### Passage provided
================================
On August 9, 2001, President George W. Bush hit the brakes on embryonic stem cell research. Not a complete halt, but a big slowdown on research into the wonder cells that can turn into any other kind of cell in the human body.

Potential cures for cancer, diabetes, heart disease, MS, Parkinson’s, and more, all seemed further away. But the work didn’t stop. Scientists in other countries jumped in, in a big way. American researchers found new ways forward.

Now Bush is gone, Obama’s in, and hopes and expectations are rising again. Stem cell research has come in from the cold, once more promising medical miracles. Last month, the FDA approved the first trials of embryonic stem cell therapy for human patients — paralyzed patients with spinal cord injuries.

All this as new methods of creating new cells from adult tissue may bypass debates over human embryos entirely.

This hour, On Point: The leading edge of stem cell research — now.

You can join the conversation. Are you hoping that stem cell therapies may one day save you or someone in your family? Are you ready to let the research roll?Guests:

David Scadden, professor of medicine at Harvard University, where he's co-director of the Harvard Stem Cell Institute, and director of Massachusetts General Hospital's Center for Regenerative Medicine.

John Gearhart, director of the Institute for Regenerative Medicine at the University of Pennsylvania. In 1998, he led one of two teams — along with James Thomson's at the University of Wisconsin — that first isolated and identified human embryonic stem cells.

This program aired on February 5, 2009.
================================
### Extracted data
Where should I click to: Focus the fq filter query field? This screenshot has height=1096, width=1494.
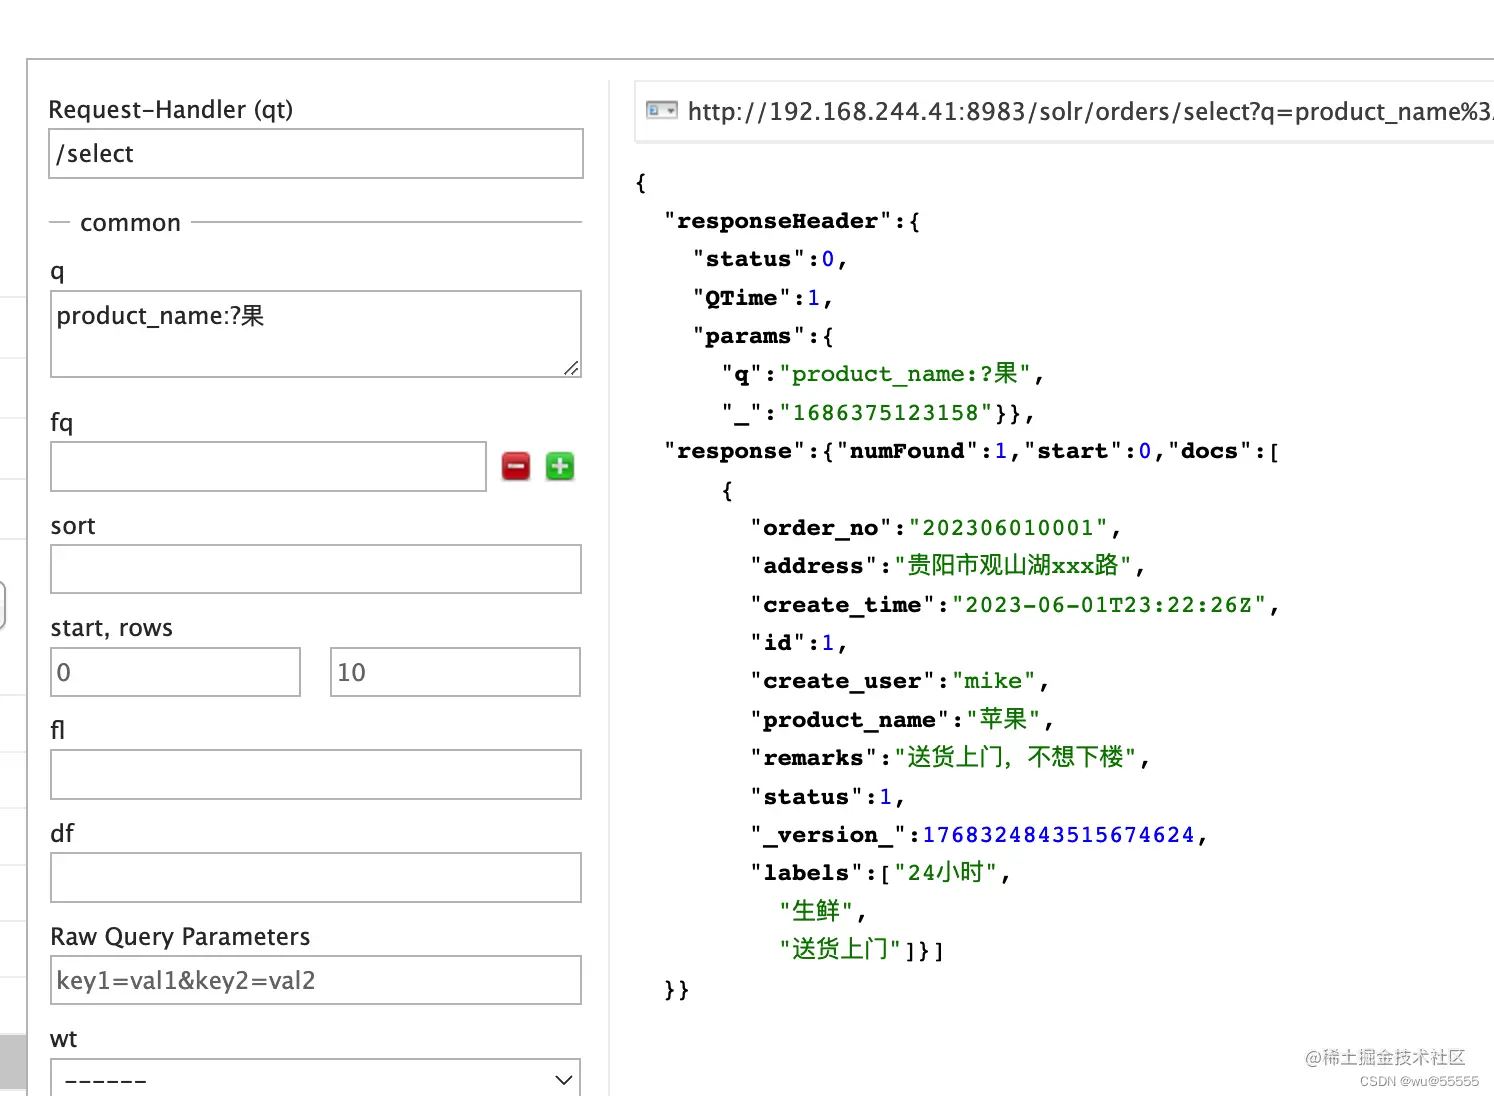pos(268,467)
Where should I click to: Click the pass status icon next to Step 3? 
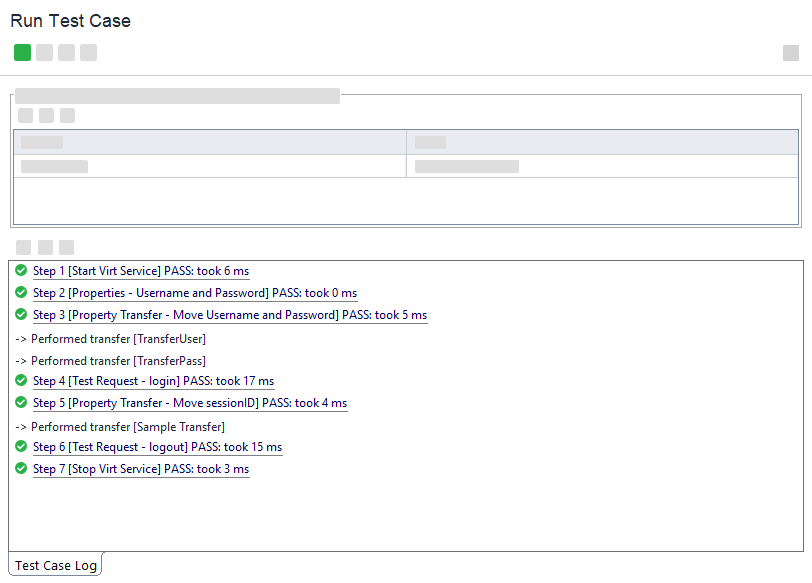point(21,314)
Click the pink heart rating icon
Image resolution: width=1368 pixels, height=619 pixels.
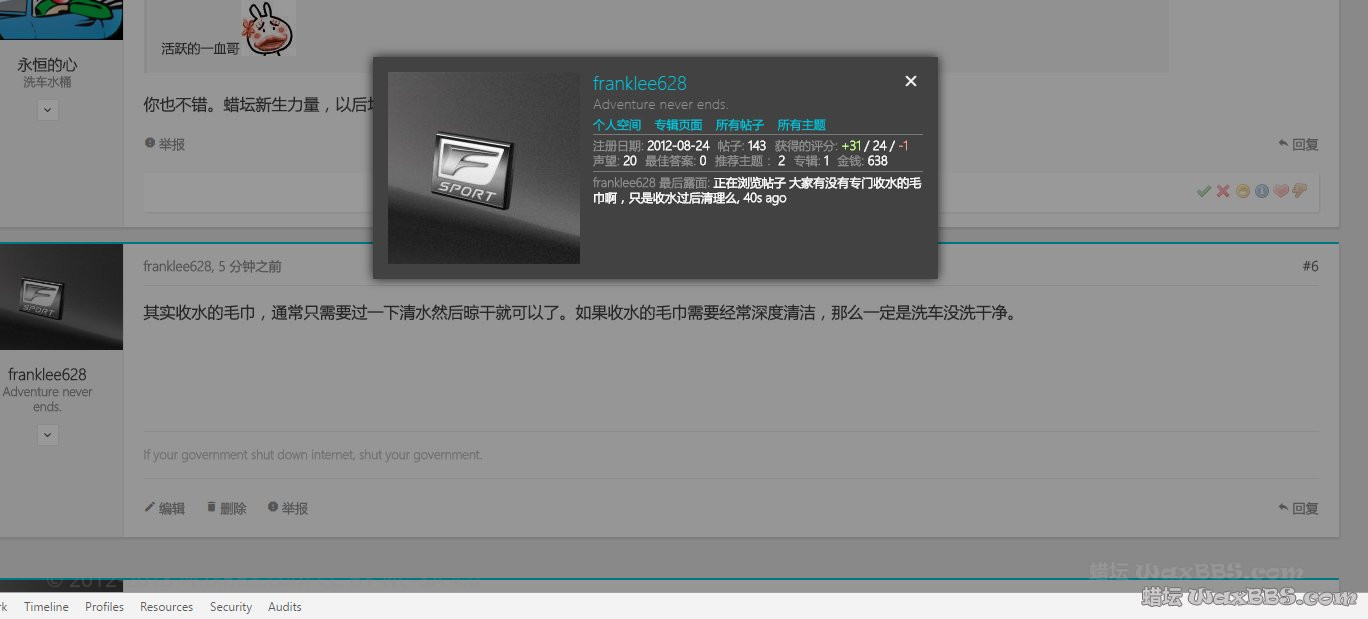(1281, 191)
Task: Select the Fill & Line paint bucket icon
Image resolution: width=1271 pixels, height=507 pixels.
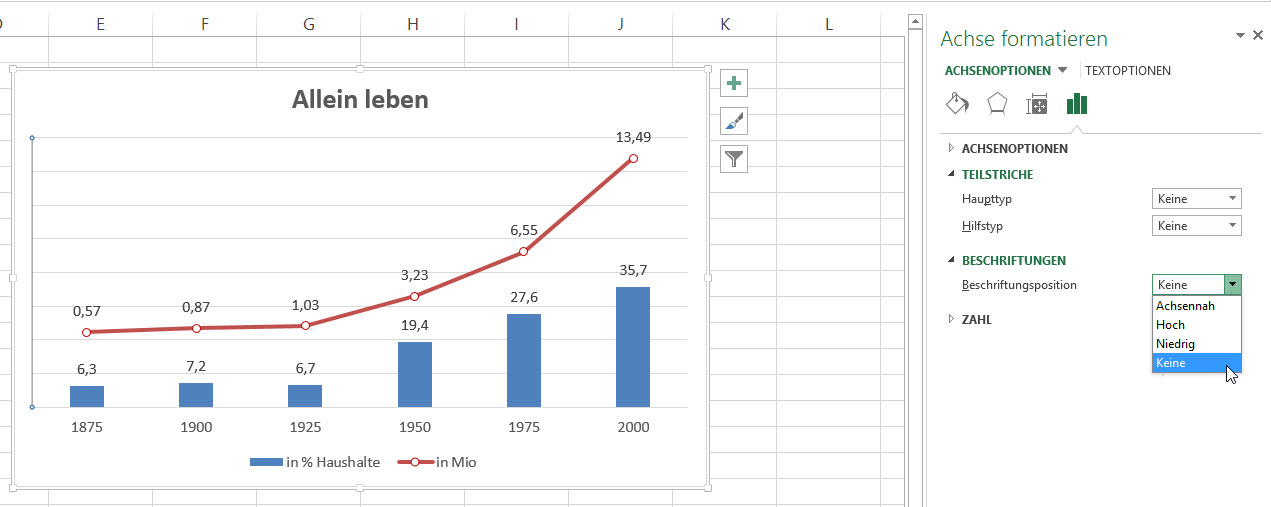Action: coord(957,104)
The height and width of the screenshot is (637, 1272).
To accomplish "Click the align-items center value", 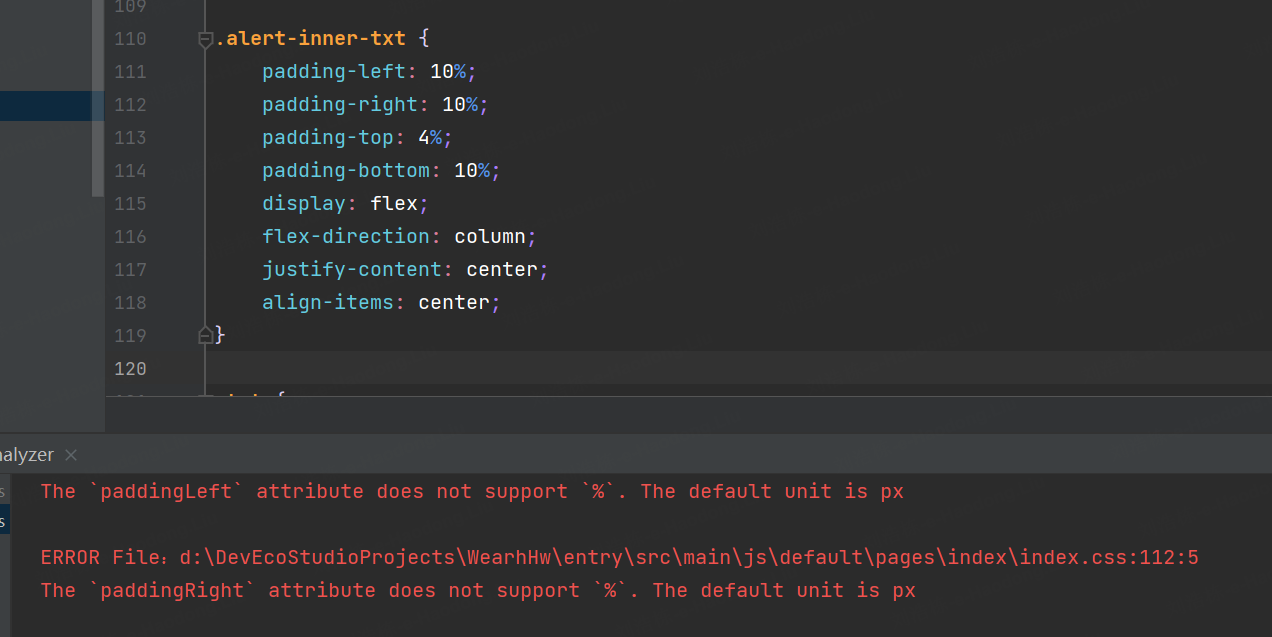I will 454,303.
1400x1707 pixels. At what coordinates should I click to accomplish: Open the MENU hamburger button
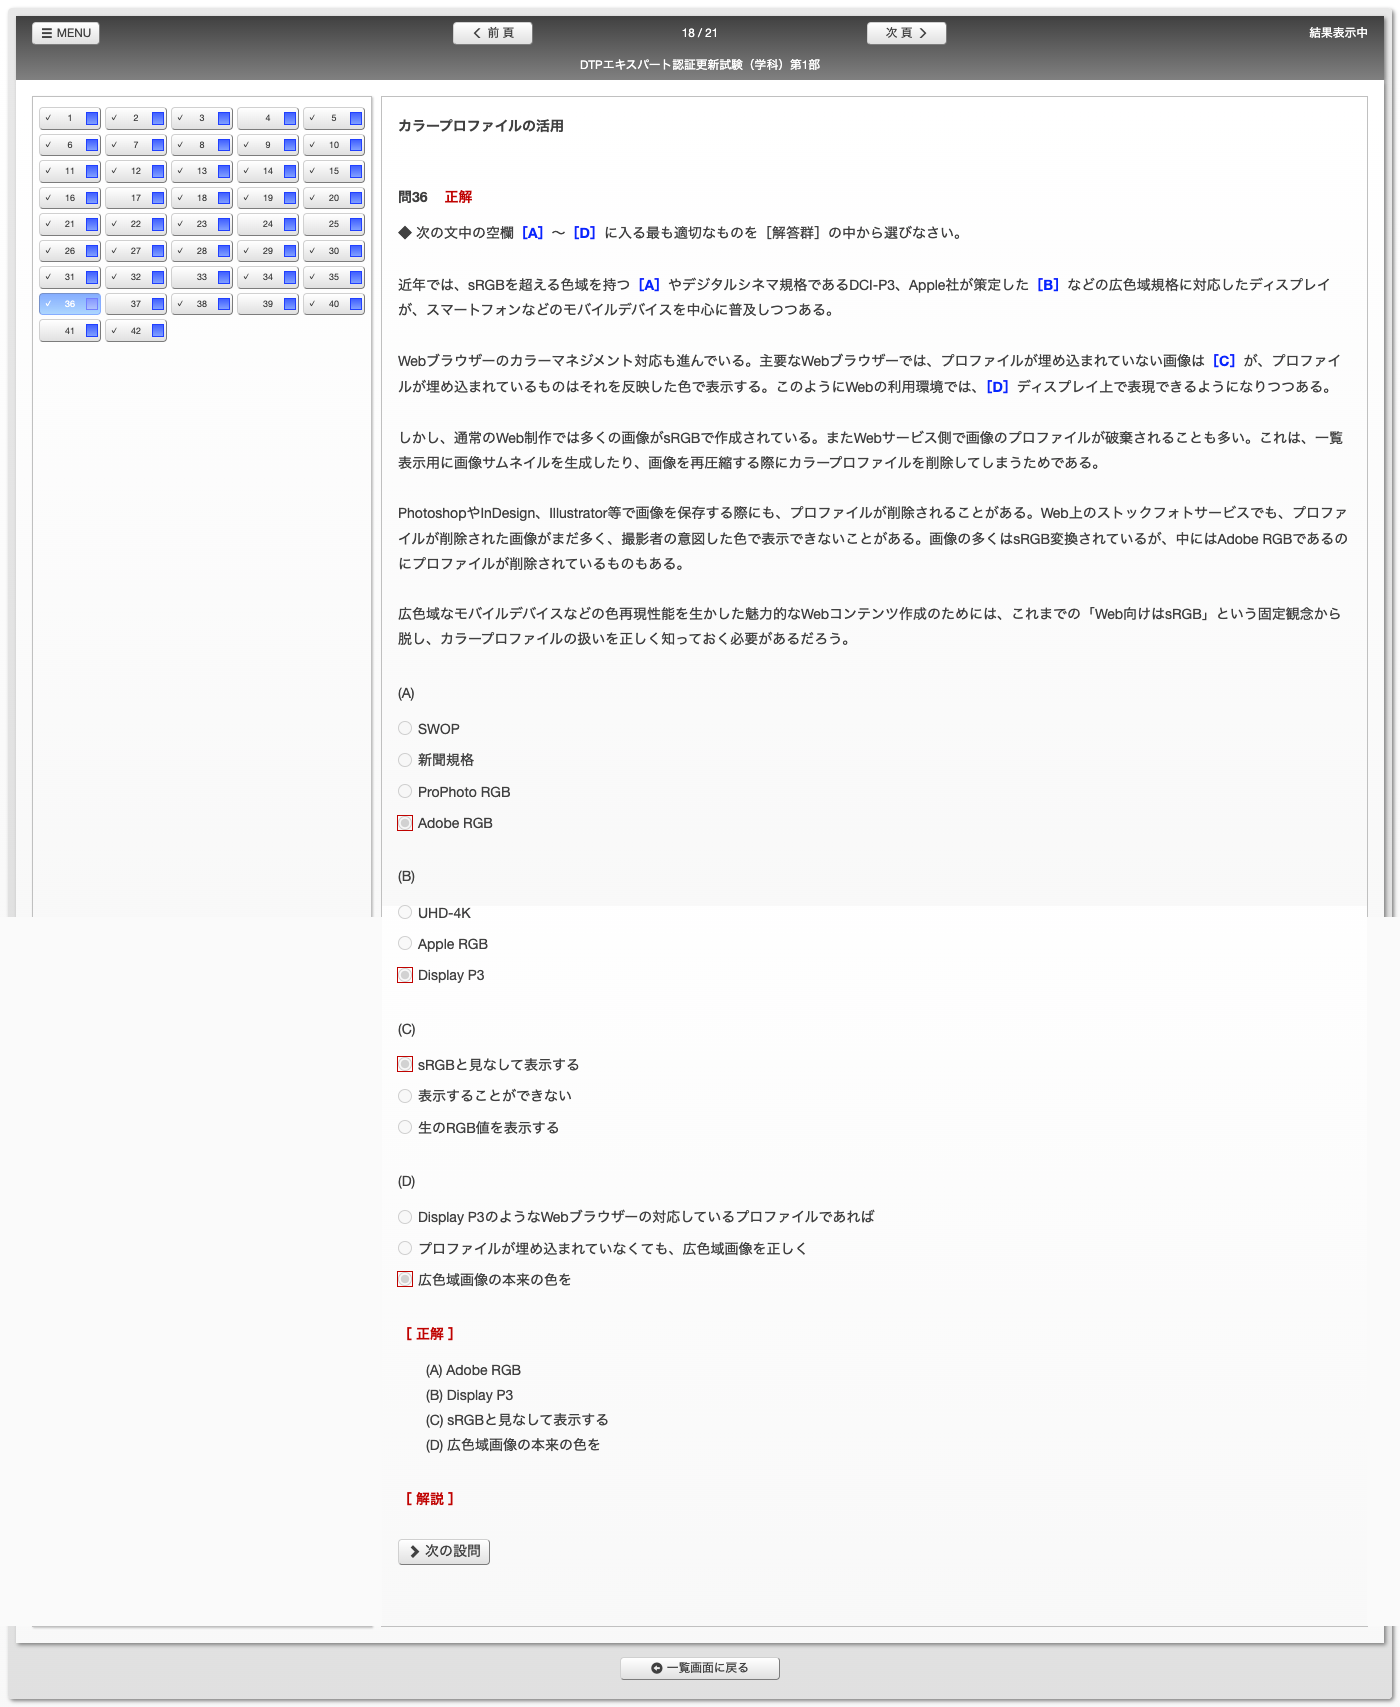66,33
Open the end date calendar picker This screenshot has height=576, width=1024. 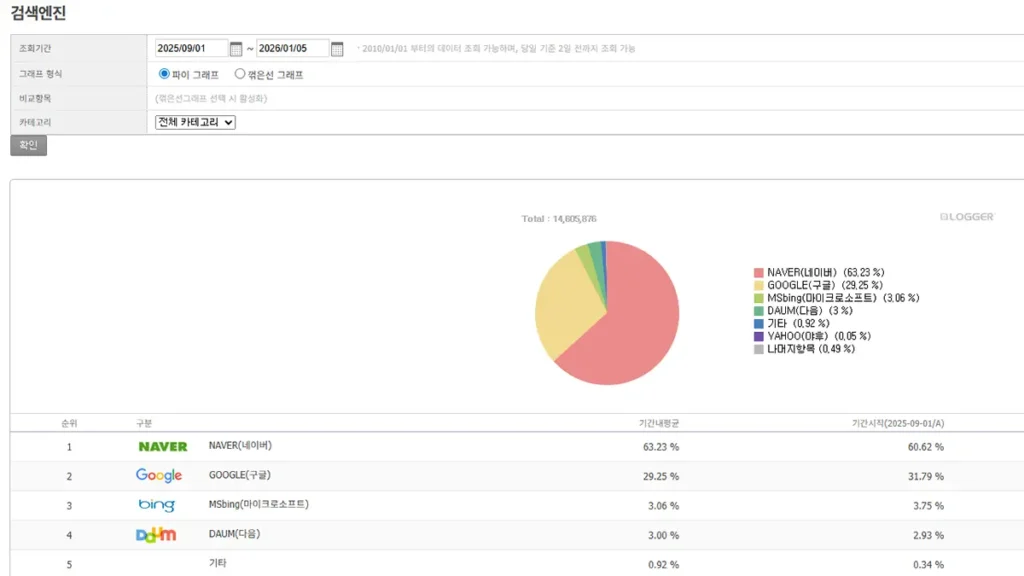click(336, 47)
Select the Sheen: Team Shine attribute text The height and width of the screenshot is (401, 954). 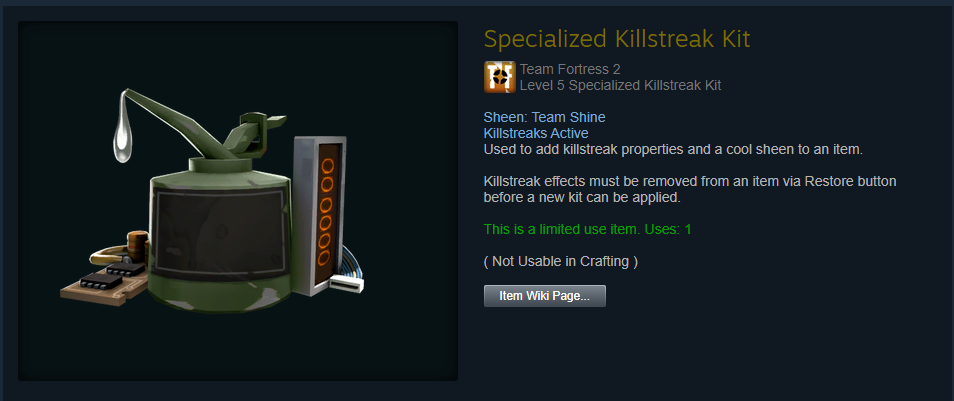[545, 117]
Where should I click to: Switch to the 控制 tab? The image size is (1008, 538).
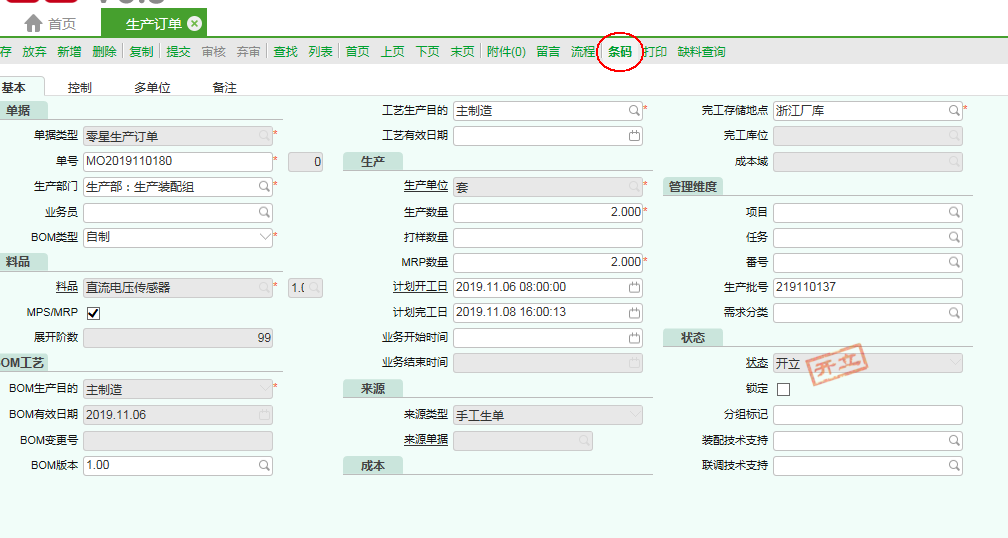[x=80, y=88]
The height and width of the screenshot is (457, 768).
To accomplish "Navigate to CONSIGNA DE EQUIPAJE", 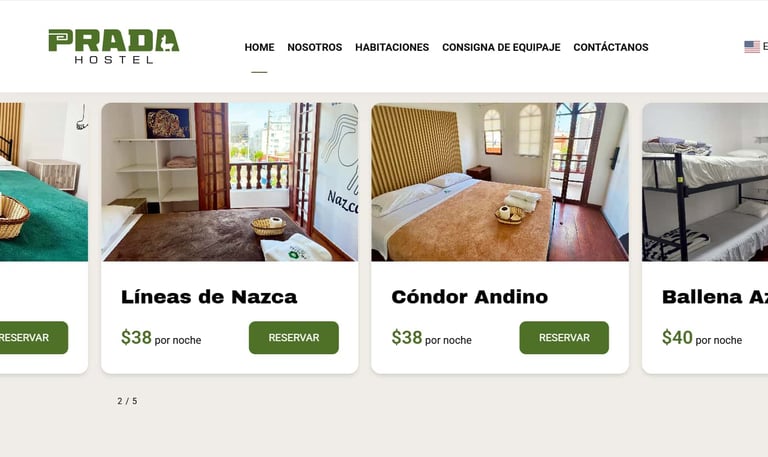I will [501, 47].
================================
### Questions on the material
(A) Rewrite the stem cell passage starting with "On August 9, 2001, President" and going on through "new ways forward.", putting "versatile cells" in place of "wonder cells".
(B) Using the stem cell passage, decide whether each statement is true. Answer yes or no, and quote the words that settle it. (i) The FDA approved the first human trials of embryonic stem cell therapy last month. (ii) The 2001 decision by President George W. Bush stopped embryonic stem cell research completely. (iii) John Gearhart works at the University of Wisconsin.

### Problem solutions
(A)
On August 9, 2001, President George W. Bush hit the brakes on embryonic stem cell research. Not a complete halt, but a big slowdown on research into the versatile cells that can turn into any other kind of cell in the human body.

Potential cures for cancer, diabetes, heart disease, MS, Parkinson’s, and more, all seemed further away. But the work didn’t stop. Scientists in other countries jumped in, in a big way. American researchers found new ways forward.

(B)
(i) Yes: "Last month, the FDA approved the first trials of embryonic stem cell therapy for human patients"
(ii) No: "Not a complete halt, but a big slowdown"
(iii) No: "director of the Institute for Regenerative Medicine at the University of Pennsylvania"